* Required work: The entire set of lines below should be copied exactly.

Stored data
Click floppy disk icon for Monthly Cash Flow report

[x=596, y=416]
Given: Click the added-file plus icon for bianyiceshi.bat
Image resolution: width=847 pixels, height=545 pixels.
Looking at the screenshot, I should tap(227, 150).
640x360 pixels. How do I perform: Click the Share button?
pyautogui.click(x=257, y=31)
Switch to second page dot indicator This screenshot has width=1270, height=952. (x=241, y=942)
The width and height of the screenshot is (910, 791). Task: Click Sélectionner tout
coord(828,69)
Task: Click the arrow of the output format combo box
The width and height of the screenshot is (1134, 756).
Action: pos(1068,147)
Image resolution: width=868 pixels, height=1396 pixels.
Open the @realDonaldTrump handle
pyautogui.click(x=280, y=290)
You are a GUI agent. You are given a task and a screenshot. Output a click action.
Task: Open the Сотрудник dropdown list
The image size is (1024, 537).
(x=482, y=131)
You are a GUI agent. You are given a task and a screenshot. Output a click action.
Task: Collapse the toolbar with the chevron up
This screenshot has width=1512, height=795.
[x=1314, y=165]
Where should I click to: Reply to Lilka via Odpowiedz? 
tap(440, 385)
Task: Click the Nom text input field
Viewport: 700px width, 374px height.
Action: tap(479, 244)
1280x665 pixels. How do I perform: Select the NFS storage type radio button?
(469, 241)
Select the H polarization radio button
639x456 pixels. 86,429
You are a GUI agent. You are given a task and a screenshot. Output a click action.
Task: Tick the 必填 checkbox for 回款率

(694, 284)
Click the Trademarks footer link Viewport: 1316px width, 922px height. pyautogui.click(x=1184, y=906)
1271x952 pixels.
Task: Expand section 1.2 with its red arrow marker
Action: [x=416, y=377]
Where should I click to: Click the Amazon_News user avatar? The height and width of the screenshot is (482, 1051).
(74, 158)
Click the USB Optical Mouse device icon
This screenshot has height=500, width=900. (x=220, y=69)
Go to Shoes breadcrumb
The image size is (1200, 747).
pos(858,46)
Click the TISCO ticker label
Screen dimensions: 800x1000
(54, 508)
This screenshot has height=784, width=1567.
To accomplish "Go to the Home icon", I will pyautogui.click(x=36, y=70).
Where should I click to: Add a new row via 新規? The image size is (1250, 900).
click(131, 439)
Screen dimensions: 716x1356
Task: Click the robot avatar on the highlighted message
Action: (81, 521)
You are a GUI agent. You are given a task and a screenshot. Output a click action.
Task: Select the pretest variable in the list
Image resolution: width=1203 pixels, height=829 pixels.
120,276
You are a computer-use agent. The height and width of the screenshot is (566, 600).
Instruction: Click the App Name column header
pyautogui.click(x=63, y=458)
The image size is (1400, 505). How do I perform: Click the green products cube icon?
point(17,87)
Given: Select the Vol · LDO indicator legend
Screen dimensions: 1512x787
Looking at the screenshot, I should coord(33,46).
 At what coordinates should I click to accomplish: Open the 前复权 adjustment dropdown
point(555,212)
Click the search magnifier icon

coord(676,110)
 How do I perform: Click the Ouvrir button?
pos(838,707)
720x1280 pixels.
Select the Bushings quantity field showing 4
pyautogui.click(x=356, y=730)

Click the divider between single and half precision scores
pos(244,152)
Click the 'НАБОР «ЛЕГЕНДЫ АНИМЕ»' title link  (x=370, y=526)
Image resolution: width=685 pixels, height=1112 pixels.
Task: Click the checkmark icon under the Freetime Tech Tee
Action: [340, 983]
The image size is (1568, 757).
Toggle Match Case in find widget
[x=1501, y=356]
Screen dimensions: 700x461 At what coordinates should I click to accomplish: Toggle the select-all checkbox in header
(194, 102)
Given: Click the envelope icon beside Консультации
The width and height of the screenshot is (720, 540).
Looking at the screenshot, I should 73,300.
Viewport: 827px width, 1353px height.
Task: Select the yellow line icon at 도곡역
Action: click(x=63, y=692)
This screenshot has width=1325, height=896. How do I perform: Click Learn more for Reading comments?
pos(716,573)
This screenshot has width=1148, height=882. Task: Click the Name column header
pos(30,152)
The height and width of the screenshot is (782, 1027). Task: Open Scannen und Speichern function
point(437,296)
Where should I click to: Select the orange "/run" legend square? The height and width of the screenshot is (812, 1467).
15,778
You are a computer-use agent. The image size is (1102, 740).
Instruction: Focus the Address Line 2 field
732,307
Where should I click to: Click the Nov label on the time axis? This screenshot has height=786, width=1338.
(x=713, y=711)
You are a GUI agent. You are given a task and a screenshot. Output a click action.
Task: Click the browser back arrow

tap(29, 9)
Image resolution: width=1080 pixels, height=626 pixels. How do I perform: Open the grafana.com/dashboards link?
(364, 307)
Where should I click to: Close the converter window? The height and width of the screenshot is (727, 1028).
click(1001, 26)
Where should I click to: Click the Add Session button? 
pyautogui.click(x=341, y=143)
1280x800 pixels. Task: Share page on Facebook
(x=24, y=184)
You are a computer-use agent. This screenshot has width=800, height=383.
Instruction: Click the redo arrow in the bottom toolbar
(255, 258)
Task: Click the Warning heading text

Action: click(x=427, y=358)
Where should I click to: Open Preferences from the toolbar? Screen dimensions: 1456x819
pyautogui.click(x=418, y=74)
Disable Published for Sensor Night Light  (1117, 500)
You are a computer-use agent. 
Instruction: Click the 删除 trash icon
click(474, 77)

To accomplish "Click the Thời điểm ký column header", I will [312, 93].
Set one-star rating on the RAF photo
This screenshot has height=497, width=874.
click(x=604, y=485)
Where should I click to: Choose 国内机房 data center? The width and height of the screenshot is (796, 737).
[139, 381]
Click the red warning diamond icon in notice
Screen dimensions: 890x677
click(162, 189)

* Solved problem:
Click floppy disk icon for Monthly Cash Flow report

[x=596, y=416]
Given: Click the added-file plus icon for bianyiceshi.bat
Image resolution: width=847 pixels, height=545 pixels.
Looking at the screenshot, I should tap(227, 150).
640x360 pixels. How do I perform: Click the Share button?
pyautogui.click(x=257, y=31)
Switch to second page dot indicator This screenshot has width=1270, height=952. (x=241, y=942)
The width and height of the screenshot is (910, 791). Task: Click Sélectionner tout
coord(828,69)
Task: Click the arrow of the output format combo box
The width and height of the screenshot is (1134, 756).
Action: pos(1068,147)
Image resolution: width=868 pixels, height=1396 pixels.
Open the @realDonaldTrump handle
pyautogui.click(x=280, y=290)
You are a GUI agent. You are given a task and a screenshot. Output a click action.
Task: Open the Сотрудник dropdown list
The image size is (1024, 537).
(x=482, y=131)
You are a GUI agent. You are given a task and a screenshot. Output a click action.
Task: Collapse the toolbar with the chevron up
This screenshot has width=1512, height=795.
[x=1314, y=165]
Where should I click to: Reply to Lilka via Odpowiedz? 
tap(440, 385)
Task: Click the Nom text input field
Viewport: 700px width, 374px height.
Action: tap(479, 244)
1280x665 pixels. How do I perform: Select the NFS storage type radio button?
(469, 241)
Select the H polarization radio button
639x456 pixels. 86,429
You are a GUI agent. You are given a task and a screenshot. Output a click action.
Task: Tick the 必填 checkbox for 回款率

(694, 284)
Click the Trademarks footer link Viewport: 1316px width, 922px height. pyautogui.click(x=1184, y=906)
1271x952 pixels.
Task: Expand section 1.2 with its red arrow marker
Action: [x=416, y=377]
Where should I click to: Click the Amazon_News user avatar? The height and width of the screenshot is (482, 1051).
(74, 158)
Click the USB Optical Mouse device icon
This screenshot has height=500, width=900. (x=220, y=69)
Go to Shoes breadcrumb
The image size is (1200, 747).
pos(858,46)
Click the TISCO ticker label
Screen dimensions: 800x1000
(54, 508)
This screenshot has height=784, width=1567.
To accomplish "Go to the Home icon", I will pyautogui.click(x=36, y=70).
Where should I click to: Add a new row via 新規? The image size is (1250, 900).
click(131, 439)
Screen dimensions: 716x1356
Task: Click the robot avatar on the highlighted message
Action: (81, 521)
You are a GUI agent. You are given a task and a screenshot. Output a click action.
Task: Select the pretest variable in the list
Image resolution: width=1203 pixels, height=829 pixels.
120,276
You are a computer-use agent. The height and width of the screenshot is (566, 600).
Instruction: Click the App Name column header
pyautogui.click(x=63, y=458)
The image size is (1400, 505). How do I perform: Click the green products cube icon?
point(17,87)
Given: Select the Vol · LDO indicator legend
Screen dimensions: 1512x787
Looking at the screenshot, I should coord(33,46).
 At what coordinates should I click to accomplish: Open the 前复权 adjustment dropdown
point(555,212)
Click the search magnifier icon

coord(676,110)
 How do I perform: Click the Ouvrir button?
pos(838,707)
720x1280 pixels.
Select the Bushings quantity field showing 4
pyautogui.click(x=356, y=730)

Click the divider between single and half precision scores
pos(244,152)
Click the 'НАБОР «ЛЕГЕНДЫ АНИМЕ»' title link  (x=370, y=526)
Image resolution: width=685 pixels, height=1112 pixels.
Task: Click the checkmark icon under the Freetime Tech Tee
Action: [340, 983]
The image size is (1568, 757).
Toggle Match Case in find widget
[x=1501, y=356]
Screen dimensions: 700x461 At what coordinates should I click to accomplish: Toggle the select-all checkbox in header
(194, 102)
Given: Click the envelope icon beside Консультации
The width and height of the screenshot is (720, 540).
Looking at the screenshot, I should 73,300.
Viewport: 827px width, 1353px height.
Task: Select the yellow line icon at 도곡역
Action: click(x=63, y=692)
This screenshot has width=1325, height=896. How do I perform: Click Learn more for Reading comments?
pos(716,573)
This screenshot has width=1148, height=882. Task: Click the Name column header
pos(30,152)
The height and width of the screenshot is (782, 1027). Task: Open Scannen und Speichern function
point(437,296)
Where should I click to: Select the orange "/run" legend square? The height and width of the screenshot is (812, 1467).
15,778
You are a computer-use agent. The image size is (1102, 740).
Instruction: Focus the Address Line 2 field
732,307
Where should I click to: Click the Nov label on the time axis? This screenshot has height=786, width=1338.
(x=713, y=711)
You are a GUI agent. You are given a task and a screenshot. Output a click action.
Task: Click the browser back arrow

tap(29, 9)
Image resolution: width=1080 pixels, height=626 pixels. How do I perform: Open the grafana.com/dashboards link?
(364, 307)
Where should I click to: Close the converter window? The height and width of the screenshot is (727, 1028).
click(1001, 26)
Where should I click to: Click the Add Session button? 
pyautogui.click(x=341, y=143)
1280x800 pixels. Task: Share page on Facebook
(x=24, y=184)
You are a computer-use agent. This screenshot has width=800, height=383.
Instruction: Click the redo arrow in the bottom toolbar
(255, 258)
Task: Click the Warning heading text

Action: click(x=427, y=358)
Where should I click to: Open Preferences from the toolbar? Screen dimensions: 1456x819
pyautogui.click(x=418, y=74)
Disable Published for Sensor Night Light  (1117, 500)
You are a computer-use agent. 
Instruction: Click the 删除 trash icon
click(474, 77)

To accomplish "Click the Thời điểm ký column header", I will [312, 93].
Set one-star rating on the RAF photo
This screenshot has height=497, width=874.
click(x=604, y=485)
Where should I click to: Choose 国内机房 data center? The width and height of the screenshot is (796, 737).
[139, 381]
Click the red warning diamond icon in notice
Screen dimensions: 890x677
click(162, 189)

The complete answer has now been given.